BEGIN Data records

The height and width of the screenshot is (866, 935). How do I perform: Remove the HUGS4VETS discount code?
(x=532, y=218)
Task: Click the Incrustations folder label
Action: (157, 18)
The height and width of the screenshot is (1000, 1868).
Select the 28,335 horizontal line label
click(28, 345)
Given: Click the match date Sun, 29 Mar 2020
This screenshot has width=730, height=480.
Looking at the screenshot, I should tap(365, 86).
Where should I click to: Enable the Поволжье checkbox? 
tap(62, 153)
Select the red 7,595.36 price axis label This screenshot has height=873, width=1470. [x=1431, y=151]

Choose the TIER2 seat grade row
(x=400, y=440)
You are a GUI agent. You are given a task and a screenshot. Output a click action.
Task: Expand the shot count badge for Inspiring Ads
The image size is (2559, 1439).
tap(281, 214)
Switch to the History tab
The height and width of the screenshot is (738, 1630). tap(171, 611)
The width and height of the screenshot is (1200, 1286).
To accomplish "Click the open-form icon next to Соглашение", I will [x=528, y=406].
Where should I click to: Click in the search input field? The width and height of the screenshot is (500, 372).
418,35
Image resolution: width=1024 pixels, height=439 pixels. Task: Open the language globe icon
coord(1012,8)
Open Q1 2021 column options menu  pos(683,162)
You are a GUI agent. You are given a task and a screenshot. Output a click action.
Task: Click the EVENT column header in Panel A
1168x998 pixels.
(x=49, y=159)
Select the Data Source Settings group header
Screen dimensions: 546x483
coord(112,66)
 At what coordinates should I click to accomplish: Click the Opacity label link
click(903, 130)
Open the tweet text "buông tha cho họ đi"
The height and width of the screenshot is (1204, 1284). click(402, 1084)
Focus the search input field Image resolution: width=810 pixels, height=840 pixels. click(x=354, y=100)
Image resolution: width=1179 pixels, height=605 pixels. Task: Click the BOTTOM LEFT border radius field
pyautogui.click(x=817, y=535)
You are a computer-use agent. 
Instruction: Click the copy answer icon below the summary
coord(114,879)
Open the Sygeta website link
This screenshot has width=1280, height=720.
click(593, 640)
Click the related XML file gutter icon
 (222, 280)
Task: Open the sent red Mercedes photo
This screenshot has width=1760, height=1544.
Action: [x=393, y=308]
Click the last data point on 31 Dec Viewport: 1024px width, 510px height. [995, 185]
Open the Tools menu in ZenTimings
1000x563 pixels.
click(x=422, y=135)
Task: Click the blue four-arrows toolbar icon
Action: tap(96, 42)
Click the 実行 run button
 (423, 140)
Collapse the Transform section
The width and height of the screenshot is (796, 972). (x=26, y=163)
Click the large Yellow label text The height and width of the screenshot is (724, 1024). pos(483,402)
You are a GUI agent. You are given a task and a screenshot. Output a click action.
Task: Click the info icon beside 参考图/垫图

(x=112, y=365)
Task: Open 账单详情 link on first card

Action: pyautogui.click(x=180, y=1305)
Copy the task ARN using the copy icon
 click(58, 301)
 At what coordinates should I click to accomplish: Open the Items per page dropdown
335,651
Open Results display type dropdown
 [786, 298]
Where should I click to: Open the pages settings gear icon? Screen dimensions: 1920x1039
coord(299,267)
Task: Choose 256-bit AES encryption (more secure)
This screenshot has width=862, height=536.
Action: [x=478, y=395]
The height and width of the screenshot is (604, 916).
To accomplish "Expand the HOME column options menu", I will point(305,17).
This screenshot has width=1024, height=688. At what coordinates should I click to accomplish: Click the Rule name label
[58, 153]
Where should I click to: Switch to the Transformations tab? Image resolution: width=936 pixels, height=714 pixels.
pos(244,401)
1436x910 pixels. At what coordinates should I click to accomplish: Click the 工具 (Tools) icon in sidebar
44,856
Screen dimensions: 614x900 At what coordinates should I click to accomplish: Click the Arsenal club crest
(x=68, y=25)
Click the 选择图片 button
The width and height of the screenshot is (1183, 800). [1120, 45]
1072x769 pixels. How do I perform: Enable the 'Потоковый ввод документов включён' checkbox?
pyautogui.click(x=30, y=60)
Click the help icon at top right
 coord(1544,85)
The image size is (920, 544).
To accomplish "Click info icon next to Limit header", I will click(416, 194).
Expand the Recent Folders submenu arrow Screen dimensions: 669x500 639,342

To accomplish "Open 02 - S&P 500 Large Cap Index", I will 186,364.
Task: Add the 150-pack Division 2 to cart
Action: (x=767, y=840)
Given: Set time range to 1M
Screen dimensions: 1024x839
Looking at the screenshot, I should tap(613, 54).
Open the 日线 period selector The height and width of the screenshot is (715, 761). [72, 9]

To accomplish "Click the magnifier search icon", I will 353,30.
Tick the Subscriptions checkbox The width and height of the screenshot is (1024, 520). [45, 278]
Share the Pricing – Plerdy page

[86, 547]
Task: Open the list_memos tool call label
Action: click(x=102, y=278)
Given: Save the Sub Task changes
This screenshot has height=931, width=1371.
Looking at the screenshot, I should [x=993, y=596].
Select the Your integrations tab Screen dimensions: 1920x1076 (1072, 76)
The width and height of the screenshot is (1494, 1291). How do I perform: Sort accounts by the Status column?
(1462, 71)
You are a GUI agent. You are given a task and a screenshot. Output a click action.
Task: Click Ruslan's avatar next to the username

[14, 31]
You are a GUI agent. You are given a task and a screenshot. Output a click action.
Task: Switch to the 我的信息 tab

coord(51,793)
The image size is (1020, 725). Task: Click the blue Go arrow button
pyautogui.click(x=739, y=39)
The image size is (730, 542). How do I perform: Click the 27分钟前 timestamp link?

END Data records

Action item ->
Line by line, write out the whole listing exactly.

Exercise answer ->
The height and width of the screenshot is (866, 935). How do I perform: Remove the HUGS4VETS discount code?
(x=532, y=218)
Task: Click the Incrustations folder label
Action: (157, 18)
The height and width of the screenshot is (1000, 1868).
Select the 28,335 horizontal line label
click(28, 345)
Given: Click the match date Sun, 29 Mar 2020
This screenshot has width=730, height=480.
Looking at the screenshot, I should tap(365, 86).
Where should I click to: Enable the Поволжье checkbox? 
tap(62, 153)
Select the red 7,595.36 price axis label This screenshot has height=873, width=1470. [x=1431, y=151]

Choose the TIER2 seat grade row
(x=400, y=440)
You are a GUI agent. You are given a task and a screenshot. Output a click action.
Task: Expand the shot count badge for Inspiring Ads
The image size is (2559, 1439).
tap(281, 214)
Switch to the History tab
The height and width of the screenshot is (738, 1630). tap(171, 611)
The width and height of the screenshot is (1200, 1286).
To accomplish "Click the open-form icon next to Соглашение", I will [x=528, y=406].
Where should I click to: Click in the search input field? The width and height of the screenshot is (500, 372).
418,35
Image resolution: width=1024 pixels, height=439 pixels. Task: Open the language globe icon
coord(1012,8)
Open Q1 2021 column options menu  pos(683,162)
You are a GUI agent. You are given a task and a screenshot. Output a click action.
Task: Click the EVENT column header in Panel A
1168x998 pixels.
(x=49, y=159)
Select the Data Source Settings group header
Screen dimensions: 546x483
coord(112,66)
 At what coordinates should I click to accomplish: Click the Opacity label link
click(903, 130)
Open the tweet text "buông tha cho họ đi"
The height and width of the screenshot is (1204, 1284). click(402, 1084)
Focus the search input field Image resolution: width=810 pixels, height=840 pixels. click(x=354, y=100)
Image resolution: width=1179 pixels, height=605 pixels. Task: Click the BOTTOM LEFT border radius field
pyautogui.click(x=817, y=535)
You are a computer-use agent. 
Instruction: Click the copy answer icon below the summary
coord(114,879)
Open the Sygeta website link
This screenshot has width=1280, height=720.
click(593, 640)
Click the related XML file gutter icon
 (222, 280)
Task: Open the sent red Mercedes photo
This screenshot has width=1760, height=1544.
Action: [x=393, y=308]
Click the last data point on 31 Dec Viewport: 1024px width, 510px height. [995, 185]
Open the Tools menu in ZenTimings
1000x563 pixels.
click(x=422, y=135)
Task: Click the blue four-arrows toolbar icon
Action: tap(96, 42)
Click the 実行 run button
 (423, 140)
Collapse the Transform section
The width and height of the screenshot is (796, 972). (x=26, y=163)
Click the large Yellow label text The height and width of the screenshot is (724, 1024). pos(483,402)
You are a GUI agent. You are given a task and a screenshot. Output a click action.
Task: Click the info icon beside 参考图/垫图

(x=112, y=365)
Task: Open 账单详情 link on first card

Action: pyautogui.click(x=180, y=1305)
Copy the task ARN using the copy icon
 click(58, 301)
 At what coordinates should I click to accomplish: Open the Items per page dropdown
335,651
Open Results display type dropdown
 [786, 298]
Where should I click to: Open the pages settings gear icon? Screen dimensions: 1920x1039
coord(299,267)
Task: Choose 256-bit AES encryption (more secure)
This screenshot has width=862, height=536.
Action: [x=478, y=395]
The height and width of the screenshot is (604, 916).
To accomplish "Expand the HOME column options menu", I will point(305,17).
This screenshot has width=1024, height=688. At what coordinates should I click to accomplish: Click the Rule name label
[58, 153]
Where should I click to: Switch to the Transformations tab? Image resolution: width=936 pixels, height=714 pixels.
pos(244,401)
1436x910 pixels. At what coordinates should I click to accomplish: Click the 工具 (Tools) icon in sidebar
44,856
Screen dimensions: 614x900 At what coordinates should I click to accomplish: Click the Arsenal club crest
(x=68, y=25)
Click the 选择图片 button
The width and height of the screenshot is (1183, 800). [1120, 45]
1072x769 pixels. How do I perform: Enable the 'Потоковый ввод документов включён' checkbox?
pyautogui.click(x=30, y=60)
Click the help icon at top right
 coord(1544,85)
The image size is (920, 544).
To accomplish "Click info icon next to Limit header", I will click(416, 194).
Expand the Recent Folders submenu arrow Screen dimensions: 669x500 639,342

To accomplish "Open 02 - S&P 500 Large Cap Index", I will 186,364.
Task: Add the 150-pack Division 2 to cart
Action: (x=767, y=840)
Given: Set time range to 1M
Screen dimensions: 1024x839
Looking at the screenshot, I should tap(613, 54).
Open the 日线 period selector The height and width of the screenshot is (715, 761). [72, 9]

To accomplish "Click the magnifier search icon", I will 353,30.
Tick the Subscriptions checkbox The width and height of the screenshot is (1024, 520). [45, 278]
Share the Pricing – Plerdy page

[86, 547]
Task: Open the list_memos tool call label
Action: click(x=102, y=278)
Given: Save the Sub Task changes
This screenshot has height=931, width=1371.
Looking at the screenshot, I should [x=993, y=596].
Select the Your integrations tab Screen dimensions: 1920x1076 (1072, 76)
The width and height of the screenshot is (1494, 1291). How do I perform: Sort accounts by the Status column?
(1462, 71)
You are a GUI agent. You are given a task and a screenshot. Output a click action.
Task: Click Ruslan's avatar next to the username

[14, 31]
You are a GUI agent. You are given a task and a screenshot. Output a click action.
Task: Switch to the 我的信息 tab

coord(51,793)
The image size is (1020, 725). Task: Click the blue Go arrow button
pyautogui.click(x=739, y=39)
The image size is (730, 542). How do I perform: Click the 27分钟前 timestamp link?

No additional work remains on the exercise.